Achmad Fauzi saat menjadi wakil bupati ditunjuk sebagai kepala kantor perwakilan PT. WUS di Jakarta, dan rekening bank Mandiri ITC Permata Hijau berhasil dibuka dalam bentuk rupiah dan dolar, nomor rupiah: 102-000-6677667, dan yang bentuk dolar: 102-000-5737330, padahal PT. WUS sudah punya rekening.

Uang sebanyak 203.630.,05 dolar Amerika dan 4.43.290.317,58 rupiah berhasil dikantongi Sitrul, yang kemudian divonis,1 tahun.
Itulah salah satu sebab warga butuh transparasi.

Selalu Ada Harapan

Harapan baru muncul di daratan desa Tanjung kecamatan Saronggi, yaitu hadirnya PT. Energi Mineral Langgeng (EML) yang telah lama mengeksplorasi dalam penemuan sumur migas baru, jika terus dikembangkan maka akan sangat membantu dalam peningkatan pendapatan kabupaten Sumenep yang nantinya bisa digunakan dalam sektor pembangunan dan peningkatan kesejahteraan rakyat Sumenep.

Dalam undang-undang No. 33/ 2004 Tentang Perimbangan Keuangan, pemerintah Pusat mengambil jatah 69,5 persen dan sisanya diberikan ke daerah 30,5 persen.

Beda halnya dengan DBH minyak bumi, Pemerintah pusat mengambil jatah 84,5 persen dan sisanya 15,5 persen ke daerah.

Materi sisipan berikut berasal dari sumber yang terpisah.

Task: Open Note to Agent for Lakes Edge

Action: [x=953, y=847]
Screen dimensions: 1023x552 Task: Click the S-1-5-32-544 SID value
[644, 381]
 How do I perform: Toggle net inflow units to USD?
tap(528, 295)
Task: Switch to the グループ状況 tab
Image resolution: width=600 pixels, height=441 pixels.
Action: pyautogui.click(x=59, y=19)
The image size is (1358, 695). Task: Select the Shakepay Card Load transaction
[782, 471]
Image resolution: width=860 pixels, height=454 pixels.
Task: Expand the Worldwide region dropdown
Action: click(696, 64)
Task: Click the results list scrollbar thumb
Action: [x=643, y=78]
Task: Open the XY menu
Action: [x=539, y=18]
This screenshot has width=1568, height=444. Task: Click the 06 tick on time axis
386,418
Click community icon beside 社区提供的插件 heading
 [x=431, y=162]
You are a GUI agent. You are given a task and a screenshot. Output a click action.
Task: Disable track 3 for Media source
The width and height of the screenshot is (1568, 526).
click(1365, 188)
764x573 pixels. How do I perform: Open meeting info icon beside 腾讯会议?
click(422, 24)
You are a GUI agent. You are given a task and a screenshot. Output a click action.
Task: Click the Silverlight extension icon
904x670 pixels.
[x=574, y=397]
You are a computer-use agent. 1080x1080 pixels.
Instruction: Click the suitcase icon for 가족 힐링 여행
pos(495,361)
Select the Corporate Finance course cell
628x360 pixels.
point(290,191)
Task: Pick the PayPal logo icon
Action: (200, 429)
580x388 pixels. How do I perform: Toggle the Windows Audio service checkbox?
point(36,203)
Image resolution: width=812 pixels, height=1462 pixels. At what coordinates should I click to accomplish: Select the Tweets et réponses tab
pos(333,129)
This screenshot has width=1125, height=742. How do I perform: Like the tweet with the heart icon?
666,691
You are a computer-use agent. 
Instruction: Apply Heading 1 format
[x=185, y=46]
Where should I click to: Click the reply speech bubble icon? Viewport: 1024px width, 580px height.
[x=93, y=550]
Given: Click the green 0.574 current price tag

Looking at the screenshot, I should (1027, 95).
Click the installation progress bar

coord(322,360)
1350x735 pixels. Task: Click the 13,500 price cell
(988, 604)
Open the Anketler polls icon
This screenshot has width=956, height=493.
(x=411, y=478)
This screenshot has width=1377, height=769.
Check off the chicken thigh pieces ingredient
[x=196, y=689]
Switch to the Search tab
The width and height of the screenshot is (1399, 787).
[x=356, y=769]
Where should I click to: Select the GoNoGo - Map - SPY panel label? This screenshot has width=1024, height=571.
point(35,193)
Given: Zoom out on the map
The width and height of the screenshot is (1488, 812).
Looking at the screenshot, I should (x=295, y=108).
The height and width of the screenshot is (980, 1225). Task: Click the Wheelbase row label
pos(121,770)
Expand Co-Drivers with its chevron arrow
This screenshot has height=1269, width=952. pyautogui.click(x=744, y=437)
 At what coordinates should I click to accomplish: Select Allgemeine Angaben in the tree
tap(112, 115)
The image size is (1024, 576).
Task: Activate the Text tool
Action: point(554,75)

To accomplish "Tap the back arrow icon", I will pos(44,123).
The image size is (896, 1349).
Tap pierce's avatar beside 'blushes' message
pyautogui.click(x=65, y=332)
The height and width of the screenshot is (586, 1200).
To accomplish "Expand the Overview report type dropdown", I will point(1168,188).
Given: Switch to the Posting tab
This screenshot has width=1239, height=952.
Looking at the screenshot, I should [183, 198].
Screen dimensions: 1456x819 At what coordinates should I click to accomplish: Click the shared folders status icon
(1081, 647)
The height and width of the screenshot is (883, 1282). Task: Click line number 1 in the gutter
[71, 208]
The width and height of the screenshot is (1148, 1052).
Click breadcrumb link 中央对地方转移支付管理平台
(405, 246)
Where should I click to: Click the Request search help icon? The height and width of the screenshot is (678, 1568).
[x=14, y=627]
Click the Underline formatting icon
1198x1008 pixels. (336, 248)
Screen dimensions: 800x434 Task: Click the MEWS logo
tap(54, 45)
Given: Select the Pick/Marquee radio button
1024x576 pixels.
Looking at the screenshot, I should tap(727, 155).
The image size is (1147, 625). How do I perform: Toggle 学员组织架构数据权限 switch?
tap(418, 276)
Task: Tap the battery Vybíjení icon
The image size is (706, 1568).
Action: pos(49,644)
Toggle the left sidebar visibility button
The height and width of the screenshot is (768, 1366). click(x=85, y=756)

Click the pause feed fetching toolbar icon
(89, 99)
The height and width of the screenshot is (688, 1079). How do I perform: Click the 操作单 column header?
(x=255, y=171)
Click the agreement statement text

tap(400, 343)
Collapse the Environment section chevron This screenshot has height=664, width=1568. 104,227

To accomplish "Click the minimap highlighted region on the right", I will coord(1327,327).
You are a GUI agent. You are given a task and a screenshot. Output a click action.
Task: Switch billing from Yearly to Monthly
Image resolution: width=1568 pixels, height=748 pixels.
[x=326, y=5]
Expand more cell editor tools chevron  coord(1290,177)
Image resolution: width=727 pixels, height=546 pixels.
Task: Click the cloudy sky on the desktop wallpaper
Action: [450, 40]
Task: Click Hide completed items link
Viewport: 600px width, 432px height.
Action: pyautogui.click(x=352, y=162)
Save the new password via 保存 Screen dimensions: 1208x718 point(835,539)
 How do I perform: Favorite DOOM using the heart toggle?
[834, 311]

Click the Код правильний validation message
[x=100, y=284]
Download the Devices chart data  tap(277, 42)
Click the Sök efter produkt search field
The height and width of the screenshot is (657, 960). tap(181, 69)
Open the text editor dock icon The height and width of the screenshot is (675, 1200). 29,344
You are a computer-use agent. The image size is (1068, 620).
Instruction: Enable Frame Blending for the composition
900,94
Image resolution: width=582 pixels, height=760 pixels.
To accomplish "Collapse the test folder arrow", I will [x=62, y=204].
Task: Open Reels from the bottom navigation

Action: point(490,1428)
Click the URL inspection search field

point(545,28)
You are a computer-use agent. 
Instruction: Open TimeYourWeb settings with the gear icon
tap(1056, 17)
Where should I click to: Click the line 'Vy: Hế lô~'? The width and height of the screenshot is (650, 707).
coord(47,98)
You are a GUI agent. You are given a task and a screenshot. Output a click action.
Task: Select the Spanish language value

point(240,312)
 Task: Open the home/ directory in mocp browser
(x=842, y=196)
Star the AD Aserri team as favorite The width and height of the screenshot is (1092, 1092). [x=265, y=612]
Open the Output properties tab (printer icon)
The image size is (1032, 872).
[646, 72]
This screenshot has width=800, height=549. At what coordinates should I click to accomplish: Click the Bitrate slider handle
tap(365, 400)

Dana yang masuk ke daerah dibagi lagi untuk daerah penghasil 6 persen, kabupaten/kota pemerataan 6 persen dan provinsi 3 persen. Sisanya 0,5 persen untuk pendidikan.

Ketika daerah produksi dan aliran dana sudah diketahui, pertanyaan berikutnya, mana jatahnya? Sebab, selama ini DBH ke daerah terkadang tidak langsung ditransfer dengan berbagai alasan. Apalagi, prosesnya harus melalui rapat rekonsiliasi tiap triwulan yang terkesan njlimet.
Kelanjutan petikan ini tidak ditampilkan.